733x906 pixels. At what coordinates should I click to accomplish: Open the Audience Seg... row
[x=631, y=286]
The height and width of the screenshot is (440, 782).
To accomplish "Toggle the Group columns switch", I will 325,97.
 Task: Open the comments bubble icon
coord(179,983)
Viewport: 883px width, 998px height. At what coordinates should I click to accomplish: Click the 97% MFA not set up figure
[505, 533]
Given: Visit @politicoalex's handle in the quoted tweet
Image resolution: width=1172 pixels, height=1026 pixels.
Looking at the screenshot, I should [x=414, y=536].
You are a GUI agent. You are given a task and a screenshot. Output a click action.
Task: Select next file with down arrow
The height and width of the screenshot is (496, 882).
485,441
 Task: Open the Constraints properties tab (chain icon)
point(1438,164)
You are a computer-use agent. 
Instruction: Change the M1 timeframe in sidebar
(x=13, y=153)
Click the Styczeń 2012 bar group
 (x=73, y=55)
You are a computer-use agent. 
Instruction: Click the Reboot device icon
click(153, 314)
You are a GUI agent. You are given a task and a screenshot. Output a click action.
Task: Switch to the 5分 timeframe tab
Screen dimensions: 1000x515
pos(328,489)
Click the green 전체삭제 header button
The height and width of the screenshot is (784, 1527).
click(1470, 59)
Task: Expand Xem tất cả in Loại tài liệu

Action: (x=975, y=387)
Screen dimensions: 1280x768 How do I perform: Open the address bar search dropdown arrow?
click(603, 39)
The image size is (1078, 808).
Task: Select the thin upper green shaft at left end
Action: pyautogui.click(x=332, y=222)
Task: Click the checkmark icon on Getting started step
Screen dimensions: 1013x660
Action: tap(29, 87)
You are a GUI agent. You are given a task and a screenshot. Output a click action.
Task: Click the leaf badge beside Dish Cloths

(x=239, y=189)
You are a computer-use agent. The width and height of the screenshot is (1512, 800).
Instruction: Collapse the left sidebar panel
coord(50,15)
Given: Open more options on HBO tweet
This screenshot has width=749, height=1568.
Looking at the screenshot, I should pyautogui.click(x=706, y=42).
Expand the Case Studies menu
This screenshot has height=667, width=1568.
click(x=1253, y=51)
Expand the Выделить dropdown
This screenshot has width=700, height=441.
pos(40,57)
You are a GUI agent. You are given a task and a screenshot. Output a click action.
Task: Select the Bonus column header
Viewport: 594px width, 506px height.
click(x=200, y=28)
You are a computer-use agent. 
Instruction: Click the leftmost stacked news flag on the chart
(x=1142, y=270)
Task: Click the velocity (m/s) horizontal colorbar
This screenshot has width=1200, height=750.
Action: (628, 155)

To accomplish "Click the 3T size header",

Exercise goal:
Copy out every line of the listing where the word "tweet" occurs.

Result of the task:
Given: Visit @politicoalex's handle in the quoted tweet
Given: Open more options on HBO tweet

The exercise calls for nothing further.